MENDEL: Einige. Ich bin froh, dass alle in der Stadt, die die Dezernentin für Integration und Bildung angesprochen hat, auch dabei sind. So etwa das Kulturamt, die Jüdische Gemeinde, das Jüdische Museum, das Pädagogische Zentrum, der Jugendring, die Hochschule für Musik und Darstellende Kunst, das Atelierfrankfurt und das Kindermuseum. Einige steuern eigene Programmpunkte bei, alle sitzen mit im Fachbeirat.

Wie groß ist der Etat für die Ausrichtung des Tages?

MENDEL: Anfänglich gab es keinen Etat. Durch die große Bereitschaft des Amt für multikulturelle Angelegenheiten und des Kulturamts haben wir knapp 30 000 Euro für die Veranstaltungen und für die Werbung bekommen. Die Kosten von 40 000 Euro für die Kunstprojekte sind aus Bundesmitteln.

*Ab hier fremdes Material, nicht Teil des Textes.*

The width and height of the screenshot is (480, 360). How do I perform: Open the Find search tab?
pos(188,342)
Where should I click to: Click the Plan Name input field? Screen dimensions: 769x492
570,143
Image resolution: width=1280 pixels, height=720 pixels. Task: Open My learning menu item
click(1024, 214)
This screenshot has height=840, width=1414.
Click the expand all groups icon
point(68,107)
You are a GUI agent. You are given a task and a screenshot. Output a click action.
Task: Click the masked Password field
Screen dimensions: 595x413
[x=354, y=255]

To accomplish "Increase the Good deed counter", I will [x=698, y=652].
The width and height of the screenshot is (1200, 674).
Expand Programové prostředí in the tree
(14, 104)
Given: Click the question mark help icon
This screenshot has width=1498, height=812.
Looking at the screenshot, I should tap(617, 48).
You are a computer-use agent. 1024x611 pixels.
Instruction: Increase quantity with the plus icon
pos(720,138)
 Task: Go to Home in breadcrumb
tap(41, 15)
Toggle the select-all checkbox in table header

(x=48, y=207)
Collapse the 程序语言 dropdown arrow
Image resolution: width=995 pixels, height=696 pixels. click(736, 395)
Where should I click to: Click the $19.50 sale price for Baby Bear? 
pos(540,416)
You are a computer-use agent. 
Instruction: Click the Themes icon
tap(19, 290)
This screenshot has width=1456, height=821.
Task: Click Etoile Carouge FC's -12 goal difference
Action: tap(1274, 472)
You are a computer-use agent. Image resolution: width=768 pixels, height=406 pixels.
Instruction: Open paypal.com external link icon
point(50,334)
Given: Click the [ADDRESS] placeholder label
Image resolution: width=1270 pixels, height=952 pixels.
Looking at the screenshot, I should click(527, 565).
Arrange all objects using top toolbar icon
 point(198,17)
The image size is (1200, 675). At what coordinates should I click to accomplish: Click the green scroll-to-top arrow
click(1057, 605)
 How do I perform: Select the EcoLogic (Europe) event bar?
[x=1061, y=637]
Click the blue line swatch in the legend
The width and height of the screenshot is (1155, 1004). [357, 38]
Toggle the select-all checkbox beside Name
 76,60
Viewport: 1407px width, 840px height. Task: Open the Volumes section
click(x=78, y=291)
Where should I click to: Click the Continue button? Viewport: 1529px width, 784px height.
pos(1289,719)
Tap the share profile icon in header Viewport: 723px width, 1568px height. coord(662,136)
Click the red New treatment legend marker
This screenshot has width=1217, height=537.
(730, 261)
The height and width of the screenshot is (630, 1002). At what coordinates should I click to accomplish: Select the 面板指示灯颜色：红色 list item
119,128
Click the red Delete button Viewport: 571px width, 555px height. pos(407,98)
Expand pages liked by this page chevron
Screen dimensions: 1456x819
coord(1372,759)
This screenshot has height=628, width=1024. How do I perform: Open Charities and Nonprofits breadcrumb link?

Das macht rund 70 000 Euro insgesamt. Haben Sie diesen Betrag in den Folgejahren als Etat zur Verfügung?

MENDEL: Eher nicht. Den größten Teil zahlt ja diesmal gar nicht die Stadt. Für 2018 sind meines Wissens 15 000 Euro im Haushalt vorgesehen, den Rest müssen wir dann abstimmen.

Sie planen über den Tag hinaus. Für den Anne-Frank-Tag 2018 steht bereits fest, dass dann in der Paulskirche der Frankfurter Schulpreis verliehen wird.

MENDEL: Ja, so wird es sein. Außerdem werden wir nächstes Jahr am 12. Juni unsere neue Anne-Frank-Dauerausstellung eröffnen. Das wird ein Highlight, wir präsentieren ein komplett neues Konzept der Erinnerung an Anne Frank.

Mögen Sie schon etwas verraten?

MENDEL: Die Ausstellung wird den Titel tragen „Morgen mehr.“ So beendet Anne Frank ihren ersten Tagebucheintrag aus dem Versteck. Wir greifen das Zitat als Versprechen auf: morgen mehr Courage, mehr Pluralismus etc.

Menschenrechte und Demokratie nehmen viel Raum in Ihren Angeboten ein, um Anne Frank an sich geht es eher selten?

MENDEL: Die Konrad-Adenauer-Stiftung beschäftigt sich auch nicht nur mit dem Altkanzler. Anne Frank ist unsere Namensgeberin, aber unser Themenspektrum ist weitaus größer. Wir unterhalten hier auch die landesweiten Beratungsstellen für Betroffene von Diskriminierung, Rechtsextremismus, Antisemitismus und Rassismus, damit sind wir für ganz Hessen zuständig. Auch mit dem Projekt „Schule ohne Rassismus – Schule mit Courage“, in dem wir Lehrkräften und Sozialarbeitern professionelle Unterstützung in ihrem Engagement gegen Antisemitismus, Rassismus und Diskriminierung bieten. Das hat alles nichts mit Anne Frank direkt zu tun.

Ursprünglich war Ihr Haus eine Begegnungsstätte im Dornbusch. Inzwischen ist sie zu einer landesweit agierenden Bildungseinrichtung geworden.

MENDEL: Wir sind tatsächlich zu einer hessischen Einrichtung geworden. Vor sechseinhalb Jahren hatten wir vier Mitarbeiter, Ende 2017 werden es etwa 30 sein. Über 70 Prozent unserer Angebote finden gar nicht in Frankfurt statt, auch wenn das unser Hauptstandort ist und bleibt. Am 1. Juli eröffnen wir in Kassel eine Zweigstelle, also eine zweite Bildungsstätte.

Finanziell werden Sie von Stadt und Land getragen?

MENDEL: Nur etwa zehn Prozent unseres Etats von jährlich 2 Millionen Euro kommen von der Stadt. Der Rest sind Landes- und Bundesmittel sowie Stiftungsgelder und Spenden.

Sind Sie die treibende Kraft hinter diesem Wachstum?

MENDEL: Seit ich hier bin, verfolgen wir eine komplett neue Strategie. Wir sind aus einer Stadtteilinitiative gewachsen, inzwischen sind wir ein Kompetenzzentrum. Mein Ziel ist es, das Know-how, das hier existiert und auch die Begeisterung in die Breite zu verteilen. Das ist heute ganz wichtig für die Gesellschaft.